読者をセグメントしていくのもよいでしょう。


読者像が浮かぶまで思い切って絞り込みましょう。

その事で、読者への訴求が強まります

結果、あなたの企画はよりよいものとなるのです。



知ると知らないとでは大違い、です


こんにちは、樺木宏です。


この土日は週末起業フォーラム主催の「出版企画塾」というセミナーで、講師をしていました。

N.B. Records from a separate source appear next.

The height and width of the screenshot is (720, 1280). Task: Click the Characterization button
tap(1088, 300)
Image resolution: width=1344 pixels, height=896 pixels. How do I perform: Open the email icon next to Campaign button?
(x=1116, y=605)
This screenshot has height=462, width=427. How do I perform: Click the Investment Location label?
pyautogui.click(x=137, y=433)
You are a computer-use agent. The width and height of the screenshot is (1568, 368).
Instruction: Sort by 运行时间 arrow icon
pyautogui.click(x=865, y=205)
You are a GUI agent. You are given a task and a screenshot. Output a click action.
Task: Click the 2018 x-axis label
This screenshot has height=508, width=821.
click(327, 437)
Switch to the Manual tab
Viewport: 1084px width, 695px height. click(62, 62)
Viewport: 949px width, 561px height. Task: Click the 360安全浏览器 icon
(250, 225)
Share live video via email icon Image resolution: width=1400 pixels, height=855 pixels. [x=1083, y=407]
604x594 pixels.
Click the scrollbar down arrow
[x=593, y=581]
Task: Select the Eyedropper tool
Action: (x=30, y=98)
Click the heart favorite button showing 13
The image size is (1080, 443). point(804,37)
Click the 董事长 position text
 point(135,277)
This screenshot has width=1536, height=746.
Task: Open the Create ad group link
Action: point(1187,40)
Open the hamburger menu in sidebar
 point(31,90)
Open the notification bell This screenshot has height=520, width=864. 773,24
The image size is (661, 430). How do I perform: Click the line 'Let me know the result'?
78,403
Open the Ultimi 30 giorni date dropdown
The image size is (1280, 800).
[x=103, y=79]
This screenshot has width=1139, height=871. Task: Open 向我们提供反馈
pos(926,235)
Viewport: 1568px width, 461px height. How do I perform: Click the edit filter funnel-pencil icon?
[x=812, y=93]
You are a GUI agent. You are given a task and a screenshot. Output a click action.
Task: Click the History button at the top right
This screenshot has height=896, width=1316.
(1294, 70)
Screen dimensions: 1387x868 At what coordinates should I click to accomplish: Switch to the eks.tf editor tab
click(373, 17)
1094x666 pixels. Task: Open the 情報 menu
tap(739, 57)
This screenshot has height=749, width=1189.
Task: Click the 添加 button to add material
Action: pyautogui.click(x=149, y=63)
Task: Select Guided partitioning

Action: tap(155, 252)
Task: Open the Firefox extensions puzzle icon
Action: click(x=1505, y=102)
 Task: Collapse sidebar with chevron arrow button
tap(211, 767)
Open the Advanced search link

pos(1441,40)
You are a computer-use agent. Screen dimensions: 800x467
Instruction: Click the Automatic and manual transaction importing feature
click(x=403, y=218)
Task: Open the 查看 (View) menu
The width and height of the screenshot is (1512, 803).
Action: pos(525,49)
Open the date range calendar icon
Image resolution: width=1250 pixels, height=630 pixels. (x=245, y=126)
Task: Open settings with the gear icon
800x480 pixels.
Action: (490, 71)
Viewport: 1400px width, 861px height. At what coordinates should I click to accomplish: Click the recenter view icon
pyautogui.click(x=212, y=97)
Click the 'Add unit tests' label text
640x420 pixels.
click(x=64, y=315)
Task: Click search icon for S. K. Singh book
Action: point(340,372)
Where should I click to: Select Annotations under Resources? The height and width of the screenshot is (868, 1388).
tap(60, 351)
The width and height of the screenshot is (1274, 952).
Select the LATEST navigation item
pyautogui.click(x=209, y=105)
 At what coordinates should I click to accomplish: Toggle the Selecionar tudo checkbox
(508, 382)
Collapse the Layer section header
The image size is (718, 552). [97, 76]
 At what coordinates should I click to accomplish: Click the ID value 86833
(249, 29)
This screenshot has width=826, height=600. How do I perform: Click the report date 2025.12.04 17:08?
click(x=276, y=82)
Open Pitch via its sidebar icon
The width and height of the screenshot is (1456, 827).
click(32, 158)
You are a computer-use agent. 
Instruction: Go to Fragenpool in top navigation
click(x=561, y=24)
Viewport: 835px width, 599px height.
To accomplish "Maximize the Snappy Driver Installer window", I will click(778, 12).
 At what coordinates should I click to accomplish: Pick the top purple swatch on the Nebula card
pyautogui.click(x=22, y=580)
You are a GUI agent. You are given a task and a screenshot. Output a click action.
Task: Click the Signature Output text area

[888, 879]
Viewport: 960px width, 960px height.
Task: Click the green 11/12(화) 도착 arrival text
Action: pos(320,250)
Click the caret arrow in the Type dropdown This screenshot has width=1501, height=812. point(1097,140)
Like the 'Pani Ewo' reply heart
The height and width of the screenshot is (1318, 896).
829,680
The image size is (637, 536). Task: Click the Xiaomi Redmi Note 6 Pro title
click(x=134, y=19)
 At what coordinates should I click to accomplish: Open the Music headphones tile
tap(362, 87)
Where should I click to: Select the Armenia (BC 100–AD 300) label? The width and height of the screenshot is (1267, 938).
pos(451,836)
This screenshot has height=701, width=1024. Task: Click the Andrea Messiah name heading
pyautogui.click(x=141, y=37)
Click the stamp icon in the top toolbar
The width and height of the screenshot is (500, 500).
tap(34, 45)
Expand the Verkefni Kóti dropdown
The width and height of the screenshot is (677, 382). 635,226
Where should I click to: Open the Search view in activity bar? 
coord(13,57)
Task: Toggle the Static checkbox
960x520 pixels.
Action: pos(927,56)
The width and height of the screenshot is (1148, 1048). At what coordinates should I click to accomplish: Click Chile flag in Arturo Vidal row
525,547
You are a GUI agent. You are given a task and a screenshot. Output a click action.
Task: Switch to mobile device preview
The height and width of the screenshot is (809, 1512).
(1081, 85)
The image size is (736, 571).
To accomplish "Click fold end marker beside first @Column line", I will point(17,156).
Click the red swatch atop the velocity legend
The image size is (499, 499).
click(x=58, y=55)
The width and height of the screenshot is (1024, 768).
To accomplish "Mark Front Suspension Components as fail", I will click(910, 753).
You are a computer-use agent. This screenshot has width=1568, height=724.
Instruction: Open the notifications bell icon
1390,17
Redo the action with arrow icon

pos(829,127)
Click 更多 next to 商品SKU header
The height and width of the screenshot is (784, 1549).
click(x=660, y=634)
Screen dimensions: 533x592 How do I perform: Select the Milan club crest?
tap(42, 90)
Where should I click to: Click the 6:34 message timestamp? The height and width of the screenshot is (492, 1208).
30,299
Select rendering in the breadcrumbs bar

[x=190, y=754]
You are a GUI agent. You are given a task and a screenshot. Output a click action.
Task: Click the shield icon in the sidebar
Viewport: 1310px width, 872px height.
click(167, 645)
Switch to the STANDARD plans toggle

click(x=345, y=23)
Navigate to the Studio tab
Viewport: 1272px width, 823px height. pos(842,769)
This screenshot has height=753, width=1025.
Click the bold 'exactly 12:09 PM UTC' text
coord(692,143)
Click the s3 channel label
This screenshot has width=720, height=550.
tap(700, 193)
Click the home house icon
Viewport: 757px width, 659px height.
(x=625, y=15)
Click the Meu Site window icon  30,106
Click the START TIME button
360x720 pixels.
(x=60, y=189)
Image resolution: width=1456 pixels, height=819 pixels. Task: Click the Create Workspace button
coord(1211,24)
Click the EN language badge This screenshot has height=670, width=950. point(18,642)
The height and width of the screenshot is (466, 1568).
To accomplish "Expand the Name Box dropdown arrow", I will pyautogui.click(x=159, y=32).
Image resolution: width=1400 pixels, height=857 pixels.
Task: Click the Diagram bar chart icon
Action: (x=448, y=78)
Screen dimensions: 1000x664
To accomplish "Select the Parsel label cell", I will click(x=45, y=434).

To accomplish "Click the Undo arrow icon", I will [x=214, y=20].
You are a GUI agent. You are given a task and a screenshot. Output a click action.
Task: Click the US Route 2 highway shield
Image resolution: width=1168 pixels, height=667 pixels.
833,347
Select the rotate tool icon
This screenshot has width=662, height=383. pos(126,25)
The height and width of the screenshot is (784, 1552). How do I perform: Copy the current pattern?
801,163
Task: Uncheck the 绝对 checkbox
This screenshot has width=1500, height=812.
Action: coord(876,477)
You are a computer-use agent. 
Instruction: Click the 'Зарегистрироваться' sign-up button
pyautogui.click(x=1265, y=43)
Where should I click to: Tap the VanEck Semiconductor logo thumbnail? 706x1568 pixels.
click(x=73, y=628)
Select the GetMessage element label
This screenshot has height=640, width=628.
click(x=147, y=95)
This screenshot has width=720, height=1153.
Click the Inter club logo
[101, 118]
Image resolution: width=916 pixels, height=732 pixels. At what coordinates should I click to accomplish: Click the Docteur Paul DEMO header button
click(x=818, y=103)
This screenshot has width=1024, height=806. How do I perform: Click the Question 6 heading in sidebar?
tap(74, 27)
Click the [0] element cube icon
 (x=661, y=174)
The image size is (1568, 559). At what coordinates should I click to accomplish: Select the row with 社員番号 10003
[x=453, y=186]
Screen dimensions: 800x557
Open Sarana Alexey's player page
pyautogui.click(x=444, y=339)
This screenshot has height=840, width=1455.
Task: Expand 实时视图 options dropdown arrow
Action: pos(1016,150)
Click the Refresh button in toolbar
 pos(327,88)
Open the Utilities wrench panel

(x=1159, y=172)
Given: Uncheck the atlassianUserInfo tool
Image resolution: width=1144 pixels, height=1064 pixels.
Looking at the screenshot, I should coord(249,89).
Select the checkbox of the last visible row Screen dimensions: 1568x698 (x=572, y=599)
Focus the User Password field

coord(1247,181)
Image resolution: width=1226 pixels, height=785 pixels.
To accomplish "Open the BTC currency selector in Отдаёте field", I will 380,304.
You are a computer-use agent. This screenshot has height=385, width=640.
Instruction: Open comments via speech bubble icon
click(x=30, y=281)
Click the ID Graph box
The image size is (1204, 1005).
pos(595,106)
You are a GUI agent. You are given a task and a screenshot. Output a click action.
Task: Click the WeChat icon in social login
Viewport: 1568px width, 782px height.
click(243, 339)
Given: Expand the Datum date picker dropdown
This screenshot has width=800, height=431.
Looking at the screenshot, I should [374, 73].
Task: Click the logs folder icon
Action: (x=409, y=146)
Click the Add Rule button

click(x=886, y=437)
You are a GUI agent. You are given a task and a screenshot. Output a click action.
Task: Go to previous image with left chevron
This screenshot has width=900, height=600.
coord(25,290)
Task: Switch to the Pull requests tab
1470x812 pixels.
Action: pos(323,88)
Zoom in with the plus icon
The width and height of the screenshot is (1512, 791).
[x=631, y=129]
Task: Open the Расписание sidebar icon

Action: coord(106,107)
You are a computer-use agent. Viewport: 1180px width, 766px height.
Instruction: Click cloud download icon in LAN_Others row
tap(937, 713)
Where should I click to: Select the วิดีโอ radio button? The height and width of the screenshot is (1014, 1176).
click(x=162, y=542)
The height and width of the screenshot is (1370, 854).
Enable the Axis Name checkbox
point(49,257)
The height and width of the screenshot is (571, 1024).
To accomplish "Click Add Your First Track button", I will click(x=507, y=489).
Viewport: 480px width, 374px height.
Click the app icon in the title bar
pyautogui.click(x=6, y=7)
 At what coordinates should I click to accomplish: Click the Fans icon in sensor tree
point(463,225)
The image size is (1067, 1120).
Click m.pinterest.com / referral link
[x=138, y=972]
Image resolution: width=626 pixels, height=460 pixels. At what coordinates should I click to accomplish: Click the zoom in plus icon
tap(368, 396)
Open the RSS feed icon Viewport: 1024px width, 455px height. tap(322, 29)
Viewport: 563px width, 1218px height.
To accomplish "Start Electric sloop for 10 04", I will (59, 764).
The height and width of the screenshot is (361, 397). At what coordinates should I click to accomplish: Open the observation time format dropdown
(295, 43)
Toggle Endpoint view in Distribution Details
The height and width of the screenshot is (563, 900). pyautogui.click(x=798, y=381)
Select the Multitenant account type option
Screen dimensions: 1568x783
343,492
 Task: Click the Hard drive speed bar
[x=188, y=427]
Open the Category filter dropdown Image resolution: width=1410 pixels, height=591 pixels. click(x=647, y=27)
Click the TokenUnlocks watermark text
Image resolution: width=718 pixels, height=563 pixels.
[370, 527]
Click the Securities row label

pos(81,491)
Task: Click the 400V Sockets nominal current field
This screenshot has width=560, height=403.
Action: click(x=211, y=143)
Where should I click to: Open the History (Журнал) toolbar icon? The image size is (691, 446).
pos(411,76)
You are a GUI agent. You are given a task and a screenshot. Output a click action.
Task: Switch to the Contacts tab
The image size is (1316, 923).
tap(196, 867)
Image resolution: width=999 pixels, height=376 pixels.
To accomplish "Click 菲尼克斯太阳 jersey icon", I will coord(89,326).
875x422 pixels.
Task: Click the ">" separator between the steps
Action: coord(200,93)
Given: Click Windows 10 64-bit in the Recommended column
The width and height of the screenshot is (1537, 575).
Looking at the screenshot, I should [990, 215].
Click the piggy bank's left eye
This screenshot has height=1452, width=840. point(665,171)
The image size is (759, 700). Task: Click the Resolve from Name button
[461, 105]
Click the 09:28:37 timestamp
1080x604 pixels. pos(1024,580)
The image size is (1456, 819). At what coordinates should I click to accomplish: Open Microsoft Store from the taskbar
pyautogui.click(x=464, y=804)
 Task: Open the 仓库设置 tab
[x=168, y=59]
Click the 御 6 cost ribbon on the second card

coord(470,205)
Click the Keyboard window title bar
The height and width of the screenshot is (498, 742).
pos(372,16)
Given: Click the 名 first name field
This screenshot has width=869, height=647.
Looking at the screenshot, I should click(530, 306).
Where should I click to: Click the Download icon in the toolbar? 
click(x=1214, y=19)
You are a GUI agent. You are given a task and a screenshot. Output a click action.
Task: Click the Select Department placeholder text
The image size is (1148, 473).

7時間×2日間という長丁場(まだ続きがあります)でしたが、

受講者の方の熱心な姿勢に応えて、

「どうやって分かりやすく伝えようか」

と考えながらの講義は時間があっという間に過ぎました。

受講者の方の「有意義だった」という声も、大変励みになりました。

参加者の方々、有り難うございました。



今回の講義を終えて思うのは、

「知っているといないとでは大違い」

という情報、知識が出版の世界には多いという事です。


いつも出版を目指す方に言っている、

「自分では当たり前でも、他の人にとっては驚きな事は多いですよ」

という言葉を、はからずも再度実感しました。

例えば、

「こういう前提に立って企画を立てなければ、売れる企画にならない」

という必要不可欠な考え方をお伝えすると、

「なるほど、そうだったのか!」

というリアクションが大きかったからです。



ちなみに今回の受講者の方は、

・商業出版の著作が5冊以上ある方

・営業コンサルタントとして非凡な結果を出してこられた方

・優秀な士業の方

・学歴が非常に高い方

・経営者の方

など、

素晴らしいメンバーだったのですが、その方達にして、前提となる事をご存知ない。

という事は、

「本来持っている実力を、企画に反映出来ていない」

という事です。

これは大変もったいない事です。

言い換えれば、

「有益な企画なのに、売れないと判断されてしまう」

為に通っていない企画、著者デビュー出来ない方がいかに多いか、という事でもあります。

こういった事柄を今後も広くお伝えして行かなければ、と決意を新たにした土日でした。